Leiden Ranking is published by the Centre for Science and Technology Studies at Leiden University. It does not produce overall scores or ranks although public interest tends to focus on specific metrics such as total publications or the percent of publications in the most frequently cited 10% of journals.
The website provides a number of settings such as field, region or country, minimum threshold of publications, and fractional counting, which users can check. For some metrics confidence intervals are supplied.
This year’s ranking provides further evidence of the steady advance of Chinese universities. Harvard continues to lead for the number of publications (using default settings) but the gap between Harvard and second place Shanghai Jiao Tong University has narrowed by about five percentage points. Altogether, there are now 12 Chinese universities in the top twenty for this metric.
The USA does, however, continue to lead at the highest levels of research quality. Rockefeller University, New York, holds the lead for the percentage of pares in the top 1% of journals, followed by MIT, Stanford and Harvard. Shandong University of Science and technology is in sixth place.
There are also metrics for collaboration, open access and gender equity in publishing.

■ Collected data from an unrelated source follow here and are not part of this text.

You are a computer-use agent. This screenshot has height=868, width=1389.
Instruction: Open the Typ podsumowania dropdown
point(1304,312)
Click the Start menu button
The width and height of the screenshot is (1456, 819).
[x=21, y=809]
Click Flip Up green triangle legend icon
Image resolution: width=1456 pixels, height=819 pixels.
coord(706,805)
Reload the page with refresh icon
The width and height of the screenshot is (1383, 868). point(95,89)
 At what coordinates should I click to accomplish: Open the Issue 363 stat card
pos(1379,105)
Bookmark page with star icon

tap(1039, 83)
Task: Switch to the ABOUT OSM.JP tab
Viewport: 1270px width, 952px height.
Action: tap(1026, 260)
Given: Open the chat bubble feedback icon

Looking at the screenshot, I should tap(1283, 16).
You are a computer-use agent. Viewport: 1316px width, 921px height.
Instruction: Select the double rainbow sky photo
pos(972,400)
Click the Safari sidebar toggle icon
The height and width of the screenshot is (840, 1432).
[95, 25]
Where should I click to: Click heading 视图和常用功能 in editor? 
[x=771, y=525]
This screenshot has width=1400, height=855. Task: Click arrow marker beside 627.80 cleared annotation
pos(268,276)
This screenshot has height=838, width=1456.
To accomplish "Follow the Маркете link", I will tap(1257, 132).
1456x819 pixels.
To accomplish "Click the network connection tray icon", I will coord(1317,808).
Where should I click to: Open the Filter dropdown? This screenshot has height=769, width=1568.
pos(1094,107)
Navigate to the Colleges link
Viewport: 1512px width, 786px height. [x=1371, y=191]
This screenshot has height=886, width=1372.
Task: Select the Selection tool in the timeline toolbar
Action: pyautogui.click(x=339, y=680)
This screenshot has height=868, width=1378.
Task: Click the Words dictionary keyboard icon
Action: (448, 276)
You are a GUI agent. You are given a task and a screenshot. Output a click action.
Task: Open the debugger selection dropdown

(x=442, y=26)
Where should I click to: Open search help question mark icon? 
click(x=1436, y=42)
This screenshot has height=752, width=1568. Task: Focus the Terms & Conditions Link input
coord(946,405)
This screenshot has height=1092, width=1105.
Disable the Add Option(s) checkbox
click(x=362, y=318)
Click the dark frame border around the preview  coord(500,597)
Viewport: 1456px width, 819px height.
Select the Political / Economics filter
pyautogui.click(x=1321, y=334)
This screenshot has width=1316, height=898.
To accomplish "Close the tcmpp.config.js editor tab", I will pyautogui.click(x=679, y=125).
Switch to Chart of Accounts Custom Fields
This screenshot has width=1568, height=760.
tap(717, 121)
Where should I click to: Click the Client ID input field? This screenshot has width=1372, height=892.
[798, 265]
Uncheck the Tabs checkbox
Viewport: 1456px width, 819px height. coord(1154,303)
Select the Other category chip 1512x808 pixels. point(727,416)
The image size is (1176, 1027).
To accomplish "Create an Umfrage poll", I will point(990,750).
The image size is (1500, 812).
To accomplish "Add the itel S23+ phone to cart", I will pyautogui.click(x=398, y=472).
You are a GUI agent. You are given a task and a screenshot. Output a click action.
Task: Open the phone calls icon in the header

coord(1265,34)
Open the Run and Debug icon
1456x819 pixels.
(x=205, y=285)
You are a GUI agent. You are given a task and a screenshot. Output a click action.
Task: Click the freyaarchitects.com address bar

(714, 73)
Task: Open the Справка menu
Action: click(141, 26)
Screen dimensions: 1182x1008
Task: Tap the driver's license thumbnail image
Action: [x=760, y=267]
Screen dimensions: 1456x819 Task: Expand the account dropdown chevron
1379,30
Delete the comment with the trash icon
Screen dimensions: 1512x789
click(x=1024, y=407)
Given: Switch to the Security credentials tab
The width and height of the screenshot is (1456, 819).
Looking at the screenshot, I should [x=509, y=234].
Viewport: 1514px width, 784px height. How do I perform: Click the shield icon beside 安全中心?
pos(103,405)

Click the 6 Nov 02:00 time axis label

The top university for international collaboration (percentage of papers) is the University of Science and Technology, South Korea, for industrial collaboration the China University of Petroleum, for percentage of papers in open access publications Bilkent University, Turkey, and for percentage of papers with female authors the Medical University of Bialystock, Poland.
One of Leiden Ranking’s objectives is to promote socially responsible metrics and it has taken note of the concerns expressed by the International Network of Research Management Systems in a recent publication in Scholarly Assessment Reports. It has, for example, provided new information about funding and competing interests.